Among the lines below, list those containing the string "options".

"""

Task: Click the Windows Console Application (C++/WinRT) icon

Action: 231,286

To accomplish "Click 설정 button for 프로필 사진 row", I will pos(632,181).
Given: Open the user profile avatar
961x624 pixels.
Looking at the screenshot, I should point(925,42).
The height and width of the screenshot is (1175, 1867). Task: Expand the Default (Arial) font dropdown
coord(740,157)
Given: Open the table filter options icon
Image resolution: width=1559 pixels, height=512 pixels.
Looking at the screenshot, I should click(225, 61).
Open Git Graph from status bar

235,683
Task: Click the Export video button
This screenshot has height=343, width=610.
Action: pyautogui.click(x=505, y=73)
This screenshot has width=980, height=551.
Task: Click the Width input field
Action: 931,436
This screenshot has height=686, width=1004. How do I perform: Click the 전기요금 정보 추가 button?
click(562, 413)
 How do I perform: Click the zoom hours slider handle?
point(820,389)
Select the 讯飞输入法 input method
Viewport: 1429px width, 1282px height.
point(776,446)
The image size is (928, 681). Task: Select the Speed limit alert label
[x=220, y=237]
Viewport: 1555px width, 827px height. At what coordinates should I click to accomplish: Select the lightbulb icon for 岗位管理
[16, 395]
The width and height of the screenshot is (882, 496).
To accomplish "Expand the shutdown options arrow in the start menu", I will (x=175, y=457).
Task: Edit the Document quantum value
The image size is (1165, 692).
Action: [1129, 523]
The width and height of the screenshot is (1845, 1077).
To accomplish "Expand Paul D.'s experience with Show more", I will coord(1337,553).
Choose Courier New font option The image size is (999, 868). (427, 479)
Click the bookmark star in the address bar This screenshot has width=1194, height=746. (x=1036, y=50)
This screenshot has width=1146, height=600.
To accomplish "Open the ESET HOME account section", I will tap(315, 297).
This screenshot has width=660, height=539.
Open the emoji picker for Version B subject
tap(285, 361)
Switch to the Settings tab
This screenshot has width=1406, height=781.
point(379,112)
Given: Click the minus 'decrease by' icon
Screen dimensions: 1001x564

"""

### RESPONSE TO THIS TASK
Given: Open the table filter options icon
To accomplish "Expand the shutdown options arrow in the start menu", I will (x=175, y=457).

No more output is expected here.